▸ WHAT THIS TASK INVOLVES
Taking the listing below, restate word for word each line from the line with "Task: Open the notifications bell" to the line with "The width and", ends included, and stop there.

▸ PROVIDED ENTRIES

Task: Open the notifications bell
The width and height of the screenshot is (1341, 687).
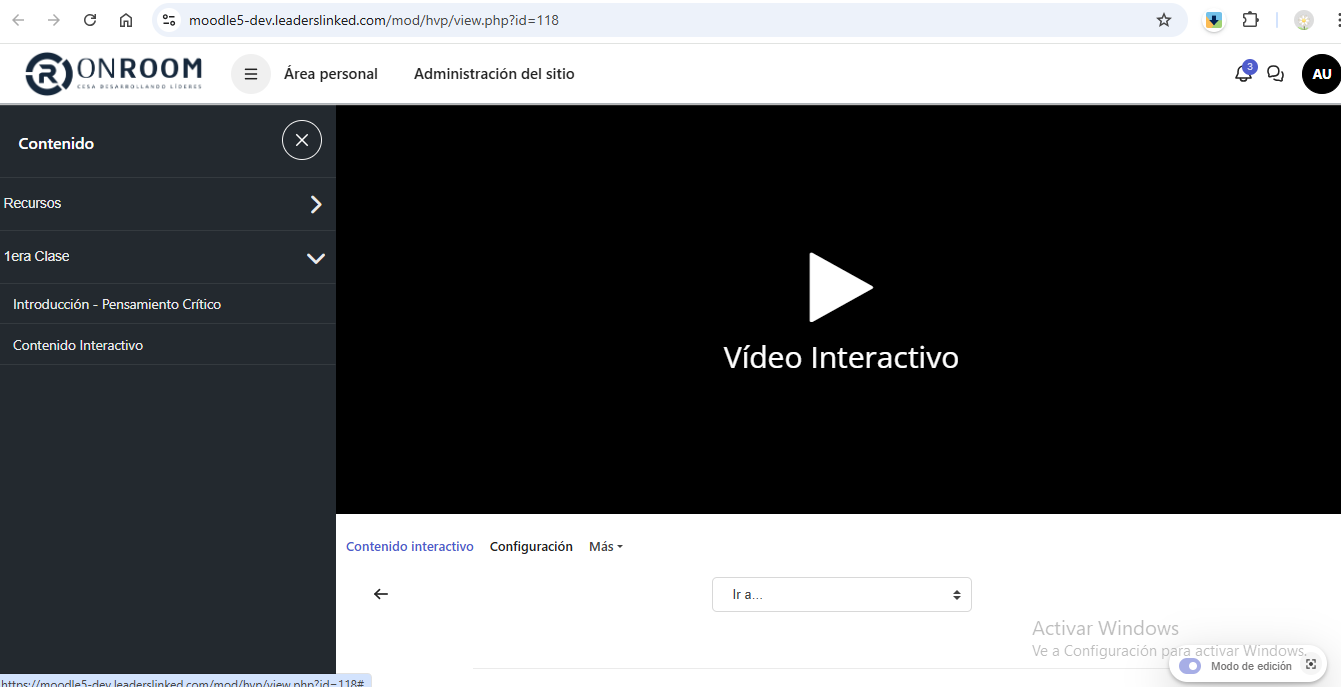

---

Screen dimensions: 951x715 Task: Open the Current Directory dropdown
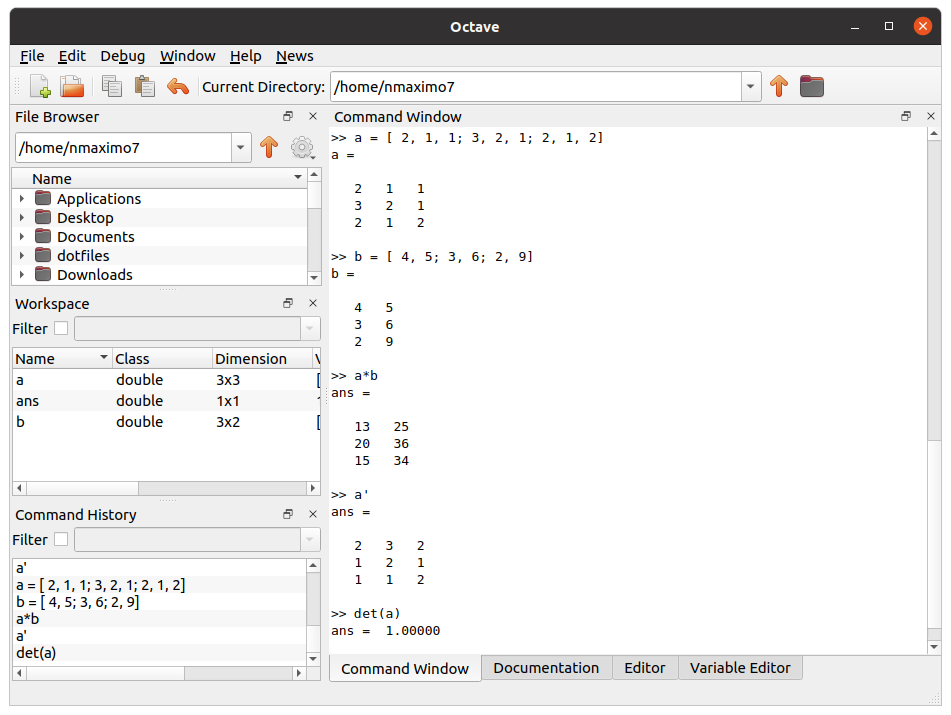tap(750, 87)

* * *

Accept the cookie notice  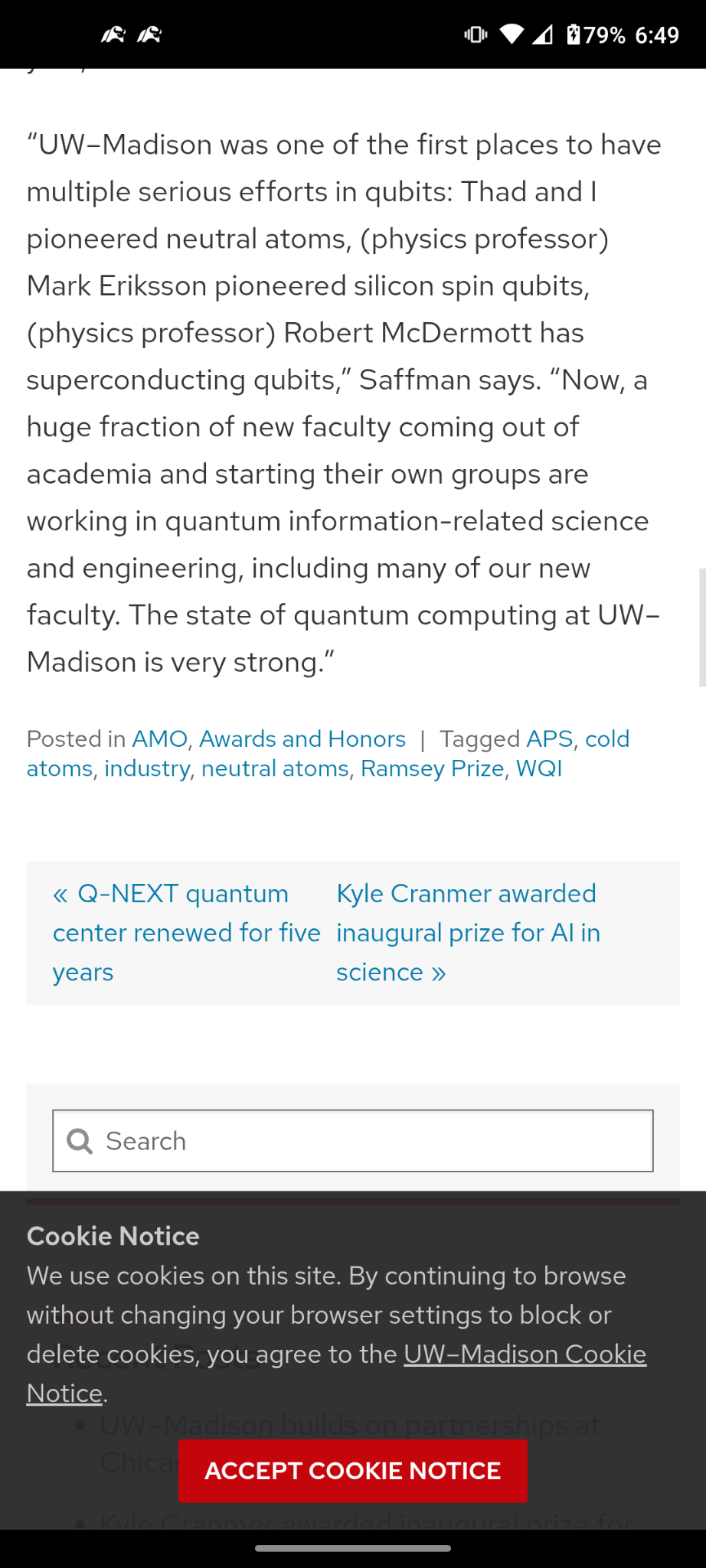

▸ EXERCISE ANSWER
Task: Open the notifications bell
The width and height of the screenshot is (1341, 687).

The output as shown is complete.